BACKGROUND

To evaluate the efficacy and safety of docetaxel in combination with carboplatin as first-line treatment of patients with inoperable, locally advanced or metastatic non-small cell lung cancer (NSCLC).

PATIENTS AND METHODS

Chemotherapy-naive patients with stage IIIB and IV NSCLC, age < 75 years, performance status (WHO) 0-2, were enrolled onto the study. Docetaxel was given at a dose of 100 mg/m2 over an 1-hour i.v. infusion. Carboplatin dosed to an area under the time-concentration curve (AUC) of 6 mg/ml.minute, using the Calvert's formula, was administered over a 30-minute i.v. infusion. The regimen was repeated every 3 weeks.

RESULTS

Thirty-eight patients received a total of 155 chemotherapy cycles (median 4 cycles/patient).
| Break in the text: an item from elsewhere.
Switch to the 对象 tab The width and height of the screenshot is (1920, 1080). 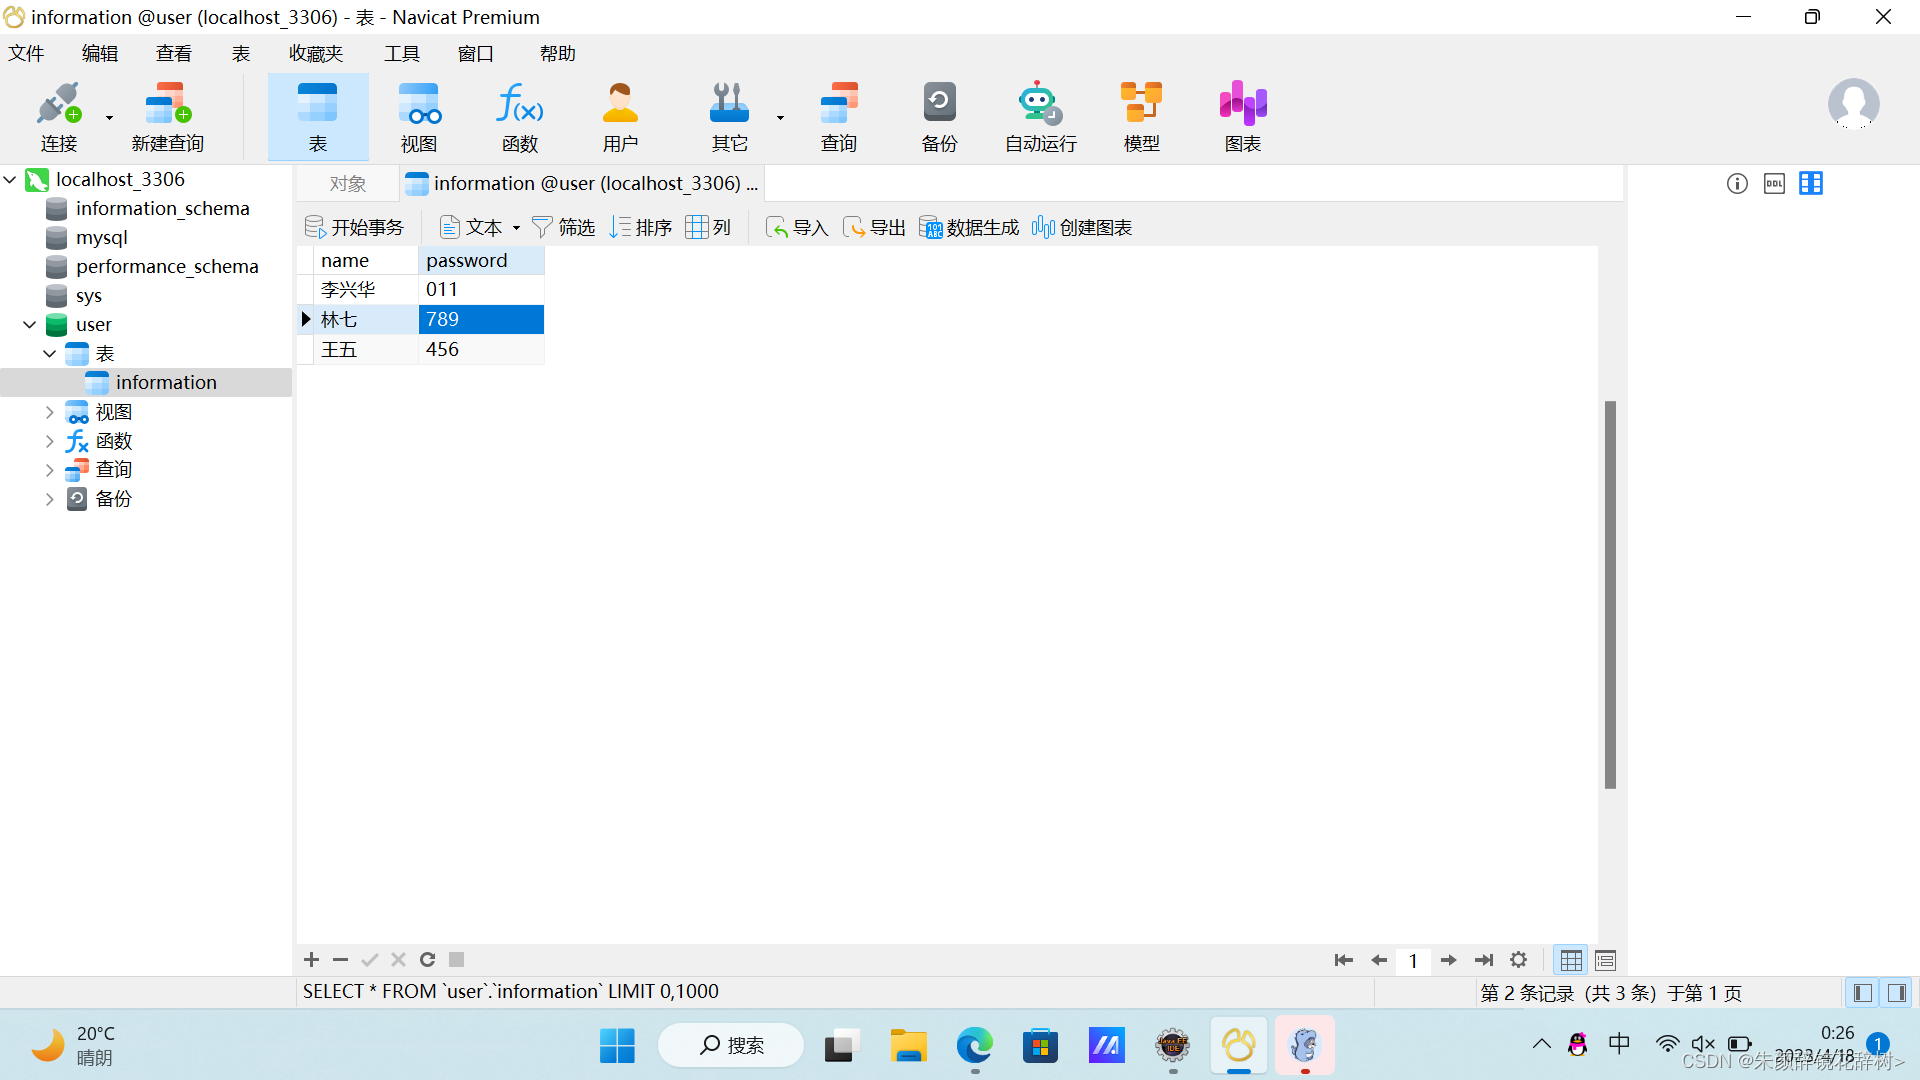[x=347, y=184]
All patients were assessable for toxicity and 34 for response. There was one (2.6%) complete and nine (23.7%) partial responses; in an intention-to-treat analysis the overall response rate was 26.6% (95% CI: 12.3%-40.3%). The median duration of response was 7 months (range: 3-29), the median time to tumor progression 7 months (range: 3.5-31), and the median overall survival 9 months (range: 0.5-31.5). The probability for 1-year survival was 44%. Grade 3-4 neutropenia was the main hematological toxicity of the regimen occurring in 19 (50%) patients. Four (10.5%) neutropenic episodes were complicated with fever but there was no septic death. Non-hematological toxicity was generally mild.

CONCLUSION

These results indicate that the docetaxel-carboplatin combination is a relatively active and well-tolerated front-line regimen for the treatment of patients with advanced or metastatic NSCLC.